Cela fait désormais deux semaines que Simon et moi partageons notre quotidien. Depuis que notre relation a retrouvé une dimension affective et sensuelle, nous laissons les conversations difficiles au placard. Notre futur reste conditionné et conditionnel à la fin de ses vacances et nous éludons le sujet. Notre lâcher-prise se transforme peu à peu en évitement, mais aucun de nous ne souhaite troubler notre petit paradis en ouvrant la boîte de Pandore.

Seules mes séances avec Marc me ramènent à cette réalité branlante. Si le thérapeute s'est montré enthousiaste au sujet de notre réconciliation, il a également, comme je m'y attendais, émis quelques réserves. Néanmoins, il voit là l'occasion de travailler sur mes traumas par le prisme des relations duelles que j'ai entretenues jusqu'à présent.

— En tout cas, il est ravi pour nous, il me l'a encore répété hier soir ! s'exclame Simon, désireux de mettre fin au silence un tantinet pesant qui nous enveloppe.

— Tu le féliciteras de ma part ?

— Bien sûr. Je lui téléphonerai tout à l'heure, dès que j'aurais fini d'aider Chris à nettoyer ses planches à la con !

Son air bougon m'arrache un sourire tendre.

— Dis-moi, tu lui as proposé un coup de main par altruisme ou dans l'idée de lui soutirer moult informations à mon sujet ?

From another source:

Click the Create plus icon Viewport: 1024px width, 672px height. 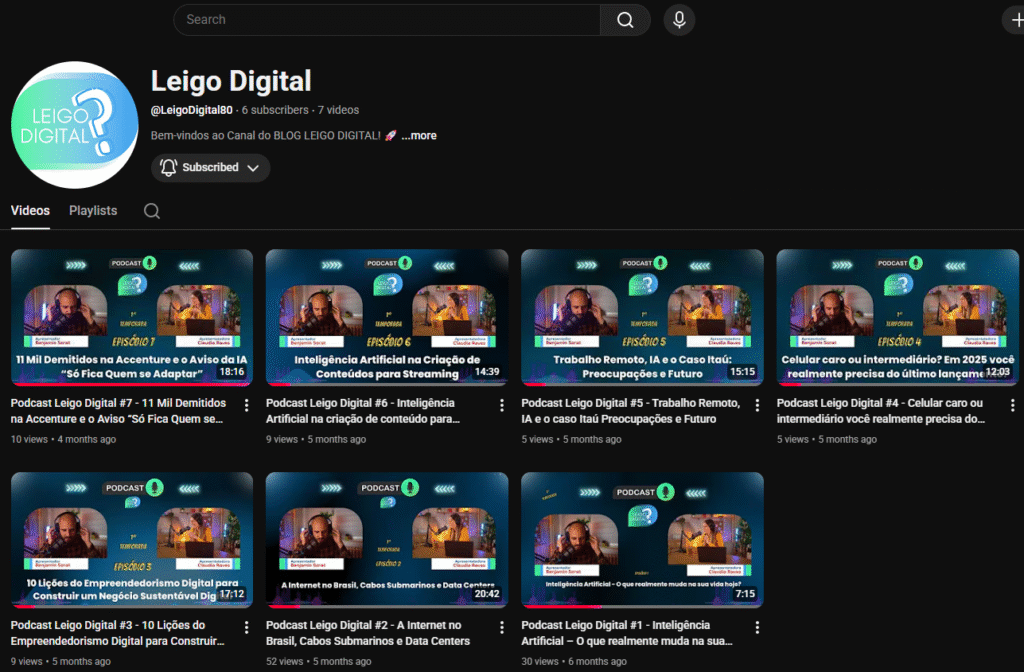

Simon hausse un sourcil, arborant un rictus taquin.

— Ça, la légende ne le dévoile pas, très chère, élude-t-il.

J'éclate de rire en commençant à débarrasser la table. Le psy et le surfeur s'entendent de mieux en mieux, même si je soupçonne le premier de conserver quelques réticences au sujet du second. J'ignore comment rassurer mon amant, dont la fierté l'empêche de s'étendre trop longuement sur ses insécurités. Alors que je songe à lui dévoiler mes pensées, un coup d'œil sur ma montre me rappelle que ma séance avec Marc débute dans une demi-heure. Moins de cinq minutes plus tard, je suis dans ma voiture, direction Brest.